Verifique a compreensão.
- 1) Segundo a discussão sobre os gamos, em que parque ficaria o cercado onde eles talvez existam?
- 2) Enumere os nomes de todos os participantes que publicam na discussão sobre os gamos.
- 3) Prossiga a discussão sobre os gamos a partir do ponto em que ela termina.

Texto do exercício.
⟨

Mas como os muflões vieram de uma herdade próxima, é bem possível que a área da sua presença seja maior.


----------



## Seattle92 (14 Fev 2011 às 16:27)

Já li algures que também haviam gamos em liberdade na Lousã. Mas não sei se não será apenas em cercados no parque biológico.


----------



## Lousano (14 Fev 2011 às 17:23)

Seattle92 disse:


> Já li algures que também haviam gamos em liberdade na Lousã. Mas não sei se não será apenas em cercados no parque biológico.



Quase de certeza que será apenas no parque de Miranda do Corvo.

Nunca ouvi referência a ter sido visualizado algum na serra.


----------



## lreis (15 Fev 2011 às 17:24)

Lousano disse:


> Quase de certeza que será apenas no parque de Miranda do Corvo.
> 
> Nunca ouvi referência a ter sido visualizado algum na serra.



Confirmo esta referência do Lousano.
A haver na Serra da Lousã, é só no cercado do Parque de Miranda do corvo


----------



## lreis (3 Fev 2012 às 22:50)

lreis disse:


> Confirmo esta referência do Lousano.
> A haver na Serra da Lousã, é só no cercado do Parque de Miranda do corvo



Tive acesso a uns mapas de distribuição de espécies cinegéticas em Espanha em redor de 1970.
Queria perguntar aos participantes espanhóis nesta conferência qual a opinião sobre o rigor das demarcações efectuadas.
Apresento-vos o exemplo do Gamo, porque é dos que mais intrigou. 
Isto porque sendo verdade o que vem patente no mapa (só apresento metade da peninsula ibérica) seria previsível que tivessem ocorrido algumas expansões naturais para Portugal, provenientes da Galiza, situação que parece-me que não terá ocorrido.
Será que o que vem patente representam cercados, mesmo que de modo muito grosseiro?


----------



## Seattle92 (4 Fev 2012 às 18:22)

^^

Esse link não é valido. Não dá para ver o tal mapa


----------



## lreis (4 Fev 2012 às 21:26)

⟩

Material de origem.
⟨

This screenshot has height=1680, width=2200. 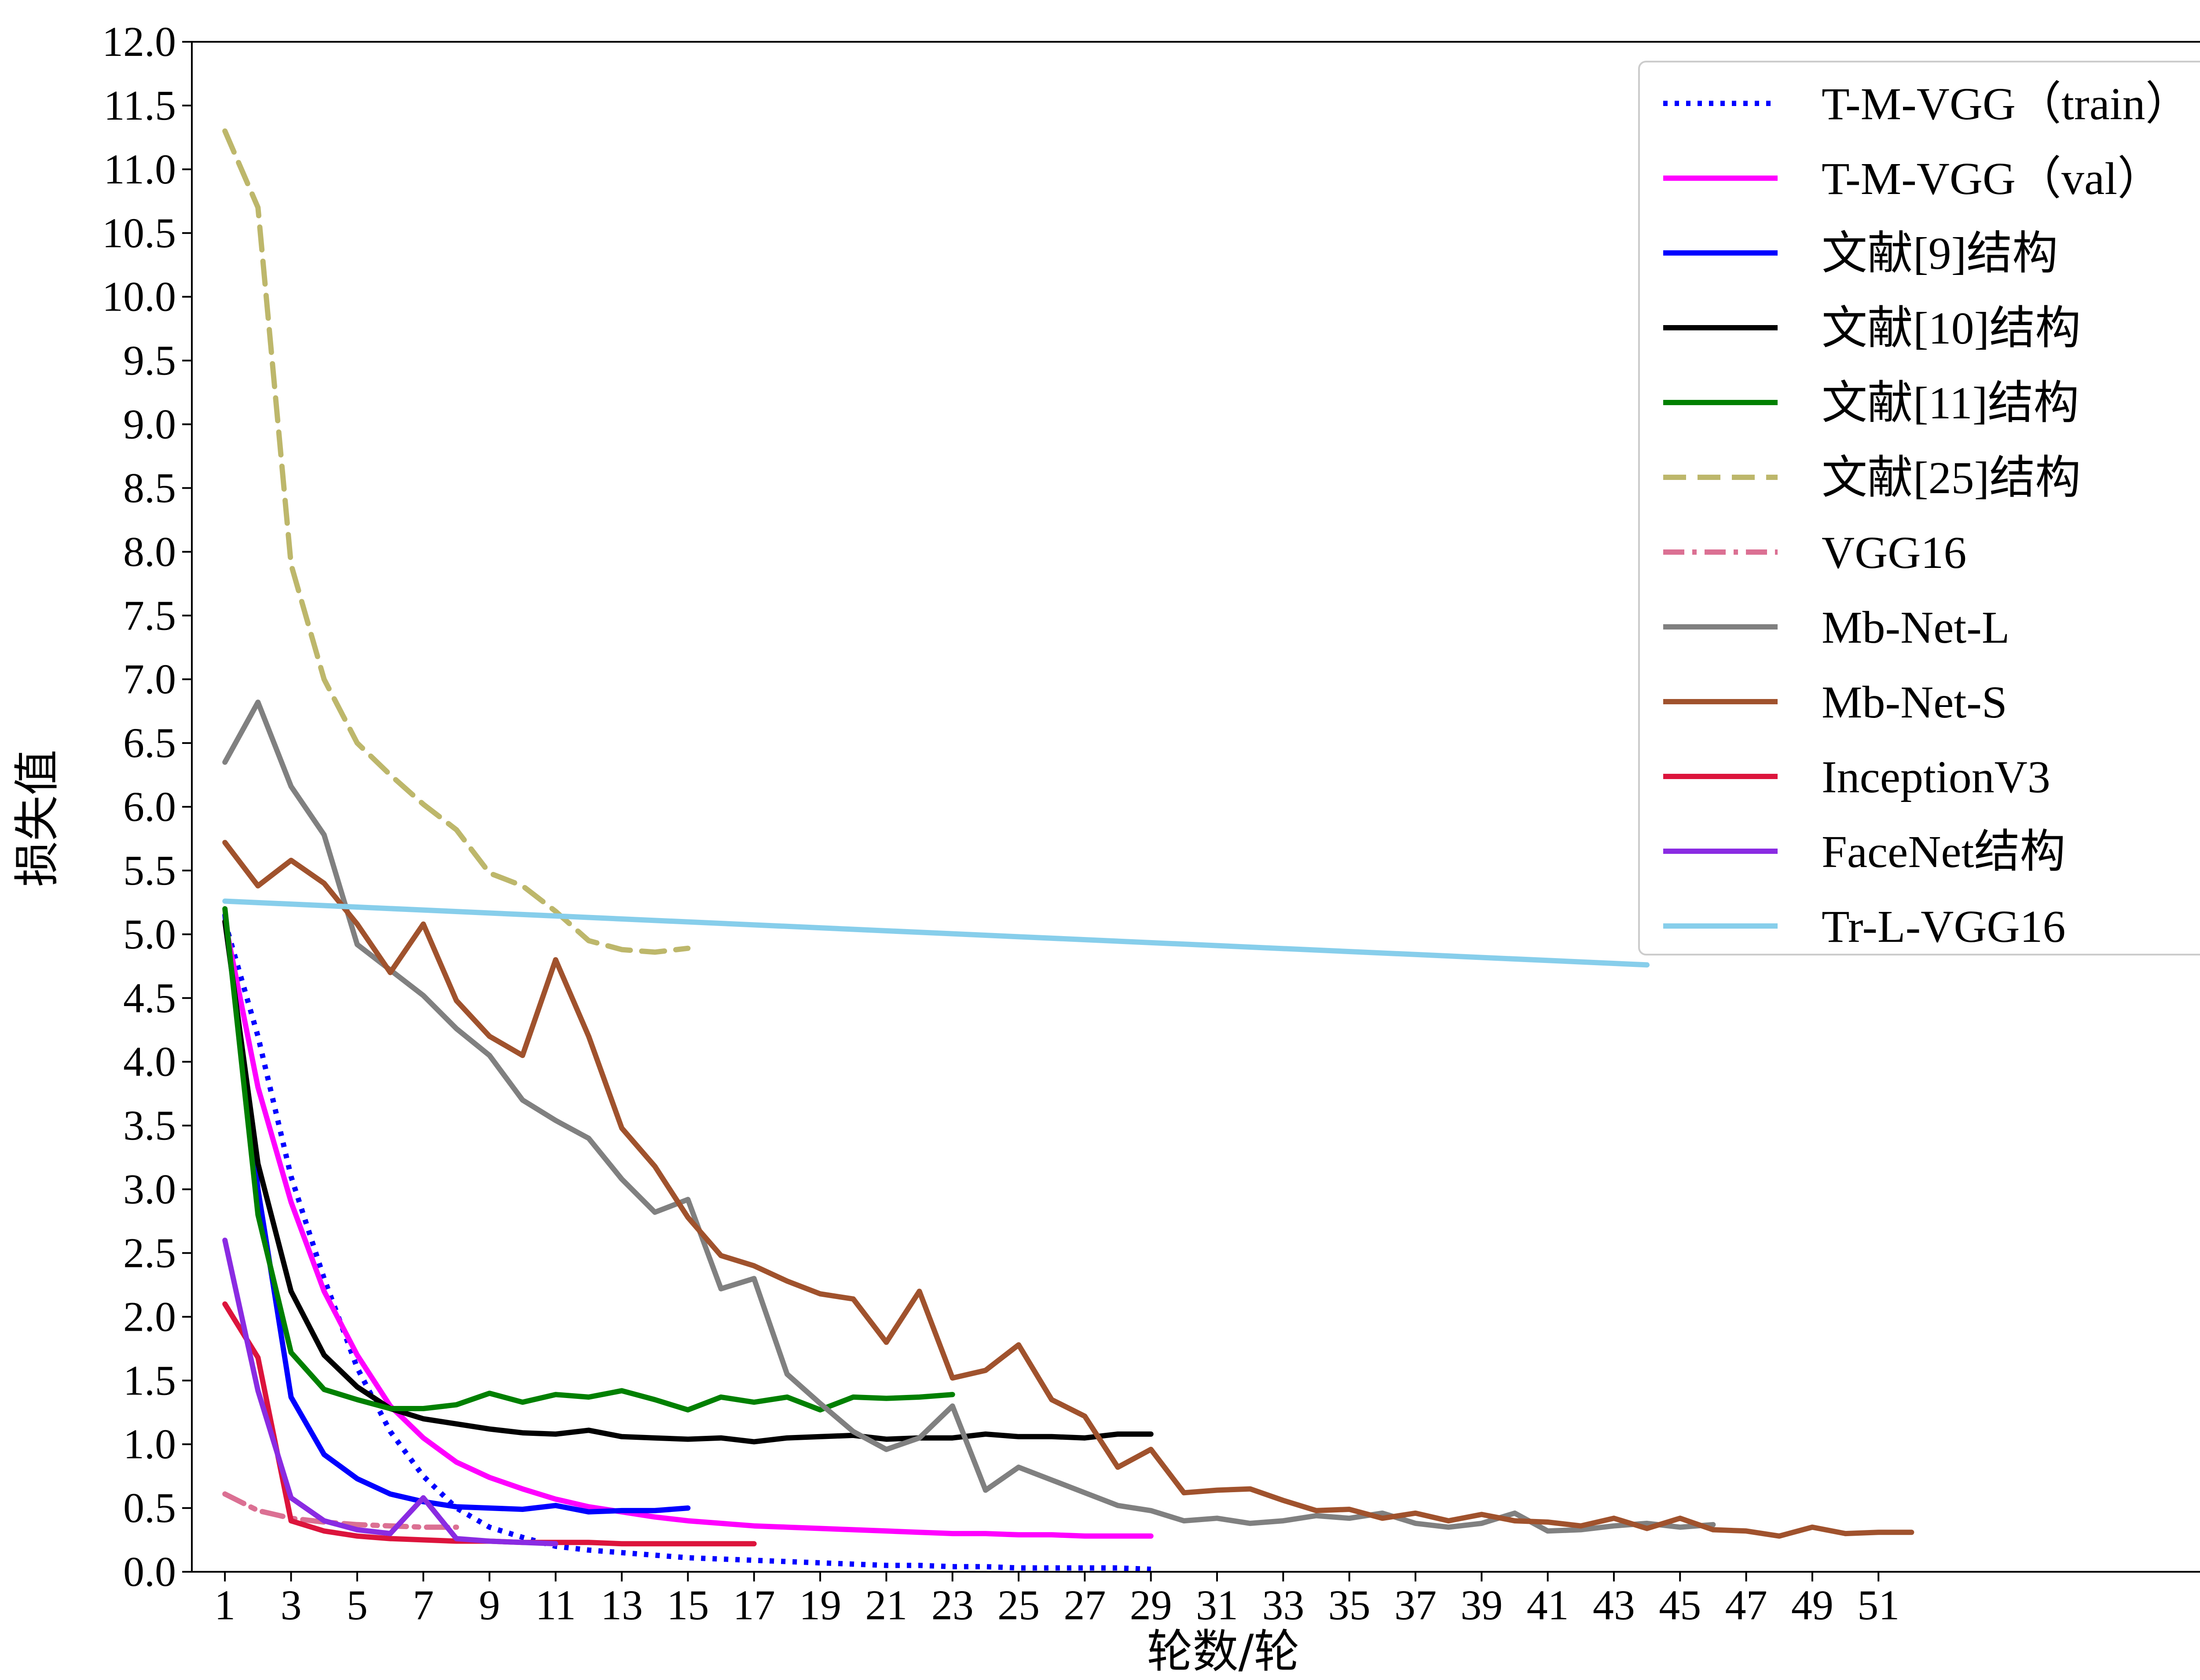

⟩

Respostas aos exercícios.
- 1) No parque de Miranda do Corvo.

- 2) Seattle92, Lousano, lreis

- 3)
Seattle92 disse:


> ^^
> 
> Esse link não é valido. Não dá para ver o tal mapa



Pois...reparei posteriormente que não consegui anexar o mapa à mensagem.
Conseguem dar uma dica como colocar um mapa, que está rasterizado em formato pdf?
A minha falta de desenvoltura informática conduz a estas situações...


----------



## Lousano (4 Fev 2012 às 21:47)

lreis disse:


> Pois...reparei posteriormente que não consegui anexar o mapa à mensagem.
> Conseguem dar uma dica como colocar um mapa, que está rasterizado em formato pdf?
> A minha falta de desenvoltura informática conduz a estas situações...



Para ser mais fácil, abre o mapa no monitor do PC e carrega na tecla "PrtcS" (Print Screen), depois abres o _Paint_ e fazes colar.

Depois é apenas guardar essa imagem num formato compatível (jpeg;tiff,etc.)


----------



## Seattle92 (5 Fev 2012 às 21:38)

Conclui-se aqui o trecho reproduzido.